Are salaries for those who generally receive tips much lower in NY (and in the US generally for that matter) than in the UK?
My experience is of a decade ago now: I was a waitress in New York in 2000, at a restaurant on Broadway. My wages were $1.20 (then about 60p) per hour. It amounted to about $40 per week. But I made $100 per day in tips: as others have said, in the US the tips are your salary.
I've also worked as a waitress, bartender etc at a whole range of bars, restaurants and agencies across the UK when I was younger, never being paid less than £4.50 per hour at the very least (pre-minimum wage).

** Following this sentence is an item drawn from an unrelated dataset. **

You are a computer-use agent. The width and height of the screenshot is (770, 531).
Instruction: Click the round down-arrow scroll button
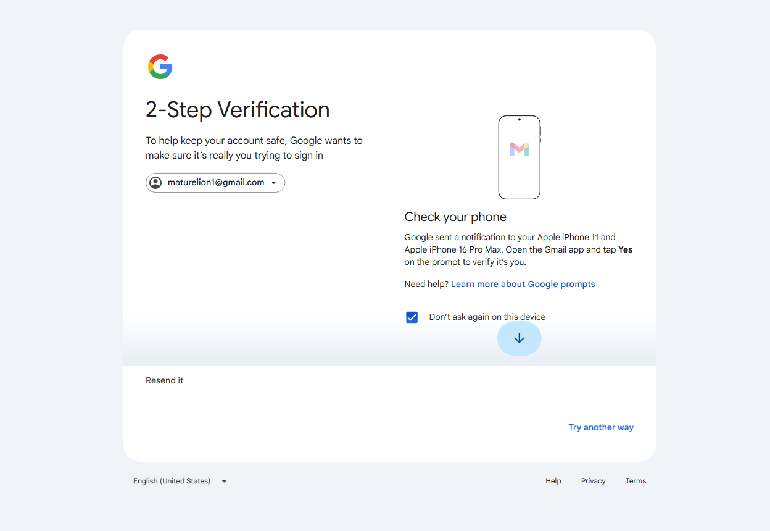[520, 338]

I think MayorQuimby put it very succinctly People who tip out of routine and insist all others should do the same. Smug, self-righteous people who show little generosity in other areas of life and actually harm workers rights by excusing business owners who decide to pay shit wages.
Many, many of the tips 'given' to me in the years never ended up in my pocket, because of managers creaming it off. Or, if I worked in a bar with a communist-style 'tips in one pot, divide equally at end of shift', it was infuriating that, as a young vivacious chatty and hardworking woman I earned the majority of the tips in a bar, while older cynical colleagues lazed around all night, doing the bare minimum, then taking a substantial share of the money I'd been given. (Another reason communism isn't always so popular, I guess).
I'm happy the UK is a much fairer society than the US, and as a result we don't need a tipping system. People who tip automatically here, one could argue, are subsconsciously trying to return to the old days where the poor and under-educated have to rely on charity and good-will, and some luck that they can work hard with a cheery smile on their face, to make up their incomes. We have the minimum wage. We have free healthcare. We have free education. Etc etc. Don't let automatic tipping (and at ridiculous percentages too) corrode a hard-won system that is more ethical and works better for the majority, than the US one.